Depression is a common symptom in Parkinson's disease (PD) and it is present in up to 40% of the patients. The cause of depression in PD is thought to be related to disturbance of monoamine neurotransmission. The endogenous cannabinoid system mediates different brain processes that play a role in the control of behaviour and emotions. Cannabinoid function may be altered in neuropsychiatry diseases, directly or through interactions with monoamine, GABA and glutamate systems. For this reason, we have investigated whether there is a genetic risk factor for depression in PD linked to the polymorphisms of CB1 receptor gene. Depression was more frequent in patients with PD than in controls with osteoarthritis. The presence of depression did not correlate with the stage of the disease but it was more frequent in patients with pure akinetic syndrome than in those with tremoric or mixed type PD. The CB1 receptor gene polymorphism (AAT)n is considered to modify the transcription of the gene and, therefore, it may have functional relevance. We analysed the length of the polymorphic triplet (AAT)n of the gene that encodes CB1 (CNR1) receptor in 89 subjects (48 PD patients and 41 controls). In patients with PD, the presence of two long alleles, with more than 16 repeated AAT trinucleotides in the CNR1 gene, was associated with a reduced prevalence of depression (Fisher's exact test: P=0.003). This association did not reach significant differences in the control group, but the number of control individuals with depression was too small to allow for statistical analysis. Since the alleles with long expansions may have functional impact in cannabinoid neurotransmission, our data suggest that the pharmacological manipulation of cannabinoid neurotransmission could open a new therapeutic approach for the treatment of depression in PD and possibly in other conditions.
Parkinson's disease (PD) is the most frequent neurodegenerative movement disorder.

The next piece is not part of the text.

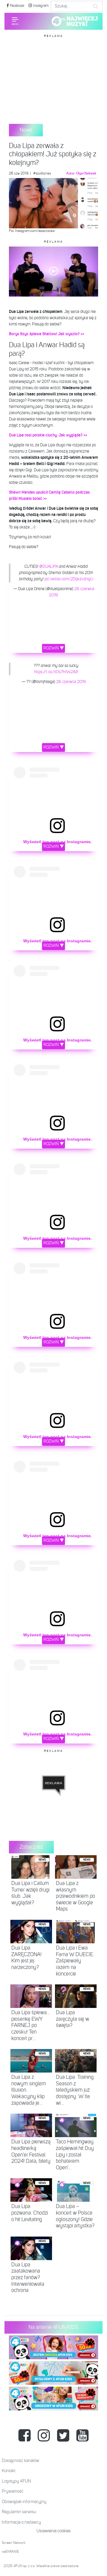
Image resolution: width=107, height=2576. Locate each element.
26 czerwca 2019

It affects up to 0.3% of the global population and up to 0.5% of individuals between 65 and 69 years of age.1 PD is characterized by bradykinesia, tremor, rigidity and loss of postural reflexes. Anatomopathologically, it is characterized by a loss of pigmented neurons, especially those of the substantia nigra, and presence of protein inclusions, called Lewy bodies.2 The lesion of monoamine-producing cells involves not only the nigrostriatal dopamine neurons but also the serotonin (5-HT) neurons of the raphe nucleus and the noradrenaline neurons of the locus coeruleus. The involvement of these two neurotransmitter systems may be responsible for the presence of depression.3
The rate of depression in PD varies widely in different studies, with a mean prevalence of 40% and with limits from 4 to 70%.4, 5, 6 The clinical manifestations of depression are usually of low to moderate severity.6, 7 Its pathogenesis is unclear. Some authors consider it is mainly reactive to motor deficits and to neuropsychological impairment.4, 8 Others suggest that mood alterations are just a direct consequence of the neurodegeneration of certain brain nuclei in patients with PD,6, 9 regardless of the severity of the motor disability. It appears that there is a relationship between severity and duration of motor symptoms in PD and depression,10, 11, 12 but depression is more frequent in PD than in other chronic neurological diseases,5 suggesting that this symptom belongs, at least in part, to the core of PD, and is not only reactive to a reduced quality of life.
Mood disorders, including depression, are related to dysfunction of different neurotransmitter systems such as the mesocortical and mesolimbic dopamine systems and the noradrenaline and 5-HT systems.13, 14 Dopamine deficits may have an important role in the pathogenesis of depression in PD patients, contributing to anhedonia, apathy and loss of motivation. The presence of mood fluctuations seems to have some relationship to the changes in motor symptoms in PD patients, with major depression symptoms in ‘off’ periods and fewer symptoms in ‘on’ periods.4, 15
CB1 cannabinoid receptors are widely expressed in the brain,16 mainly in the neocortex, hippocampus, basal ganglia and cerebellum.17 Cannabinoid receptors are codified by the CNR1 gene, located in chromosome 6q14–q15;18 cDNA coding for CB1 was cloned by Gerard et al19 in stem cells of the human brain. The sequence of human cannabinoid receptor contains 472 amino acids, it has seven transmembrane hydrophobic domains and it is a typical member of receptors coupled to G protein.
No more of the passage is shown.